Every business will not be willing to wait for hours to get the updated analytics, at the same time not all results need to be updated very quick and fast, So the trade of needs to happen between the time and the effort as well as cost that involves generating the results. Basically the trade of needs happens between the cost and latency.
Lambda bigdata architecture supports both batch analytics as well as speed analytics. It also helps us to amalgamize the results generated out of the speed analytics and batch analytics and get the real value to the customer, we call that as lambda architecture and that has majorly divided into three layers
- Batch layer
- Servicing layer
- Speed layer
Now let us have a quick introduction to Lambda Architecture, as we discussed earlier, it has three layers – batch layer, servicing layer and speed layer.
Batch layer that provides the functionality of managing master data and immutable append-only set of data, precomputing arbitrary query functions.
Speed layer, this layer accommodates all requests that are subject to have low latency requirements using fast and incremental algorithms, the speed layer deals with recent data only.
Servicing layer indexes the batch data or the views so that the queries can be done in an ad-hoc way and the results could be available or can be generated with low latency
Each of these layers can be realized using various big data technologies, for instance, the batch layer datasets can be distributed across file systems using a distributed file system called HDFS Hadoop Distributed File System that we use it within Hadoop framework. While Mapreduce with Hadoop can be used to create batch views that can be fed to the servicing layer.
The servicing layer can be an implementation of multiple technologies especially no NoSQL technologies like HBase or Cassandra while querying can be implemented by technology such as apache drill or Impala
Finally, the speed layer can be realized with data streaming technologies such as the Apache Storm and Spark streaming. The number of technologies available within the big data ecosystem is really very huge that is like a toolbox we will have multiple tools within the toolbox and the right tool should be used for the right purpose.
Use case on how lambda architecture is being implemented in real-world scenarios
Node provides horizontal scalability and facility for massive storage and massive compute capacity. Data can be brought into the system in batch or in real-time in any case the first activity that needs to be done with the data is that needs to be stored with massive historical data machine learning or predictive analytics will be done with a help of data scientist by providing the right algorithm to the right data to extract the model or a pattern. This model can be again persisted or can be cached in memory. The cached models always give sub-second results the latency will be very very less to predict any value out of any data using this model.

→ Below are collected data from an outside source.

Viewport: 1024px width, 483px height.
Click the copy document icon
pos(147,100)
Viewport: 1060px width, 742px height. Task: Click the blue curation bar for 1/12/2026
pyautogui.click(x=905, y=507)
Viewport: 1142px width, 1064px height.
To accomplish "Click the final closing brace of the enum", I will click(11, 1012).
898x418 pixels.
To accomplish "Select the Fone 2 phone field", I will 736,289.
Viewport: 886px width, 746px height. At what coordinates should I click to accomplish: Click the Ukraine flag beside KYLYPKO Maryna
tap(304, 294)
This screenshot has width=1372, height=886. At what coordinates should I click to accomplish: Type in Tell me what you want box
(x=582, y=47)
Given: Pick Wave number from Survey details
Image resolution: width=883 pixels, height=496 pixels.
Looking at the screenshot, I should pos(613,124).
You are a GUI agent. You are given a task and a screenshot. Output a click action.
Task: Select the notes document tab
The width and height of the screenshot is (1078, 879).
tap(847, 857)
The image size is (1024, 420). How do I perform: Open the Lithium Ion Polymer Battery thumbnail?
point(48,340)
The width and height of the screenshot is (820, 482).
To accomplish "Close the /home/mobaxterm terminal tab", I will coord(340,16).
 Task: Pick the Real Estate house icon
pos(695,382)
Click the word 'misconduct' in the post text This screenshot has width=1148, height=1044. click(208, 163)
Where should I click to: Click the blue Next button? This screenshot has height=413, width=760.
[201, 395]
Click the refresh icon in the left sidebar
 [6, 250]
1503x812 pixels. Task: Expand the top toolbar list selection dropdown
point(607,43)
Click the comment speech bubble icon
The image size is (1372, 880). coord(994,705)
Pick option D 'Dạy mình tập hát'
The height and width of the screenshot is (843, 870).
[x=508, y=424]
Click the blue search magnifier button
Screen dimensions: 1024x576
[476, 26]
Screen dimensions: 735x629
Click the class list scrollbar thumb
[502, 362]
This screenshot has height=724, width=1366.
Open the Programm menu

In this case, let us consider sensor data coming from telephone towers heavy earth-moving vehicles, data will continue to flow. This is streaming data. When the data gets generated from these instruments either from telephone tower or earth moving instruments. The sensor data first activity we need to do is persist the data in some storage, once the data is stored with huge historical data, we can apply any machine learning algorithm or algorithm which are applicable to that specific data set we can predict and we can generate a model or a pattern hidden within that particular dataset.
In this case, we may be interested in generating what is the pattern that was getting emitted or getting generated or getting evolved before that telephone tower failure maybe that may be a rise or spike in the power consumption by the chilling unit or that may be more call drops so all this hidden pattern that could be n number of parameters so this hidden pattern can be identified with a historical data and that will be stored as a complex function as a model. With this particular model if I feed in the streaming data that is happening at this point of time model can predict where any pattern involved in the streaming data, where that tower about to fail so basically I can predict from that particular model as well as the streaming data, is there any failure about to happen in that particular streaming data. So basically I can predict with the historical knowledge what I have as well as what is happening now with the streaming data So that’s where the streaming data that is the speed layer the model that is stored or generated from the historical data that is the batch layer and a dashboard which is going to give the alarm to the user or send out a notification to the management team or the administration team saying there are chances of this particular telephone tower or this earthmoving instrument about to fail So that’s where all these three-layer comes together to add value to the customer and vendors, that’s where lambda architecture comes into picture.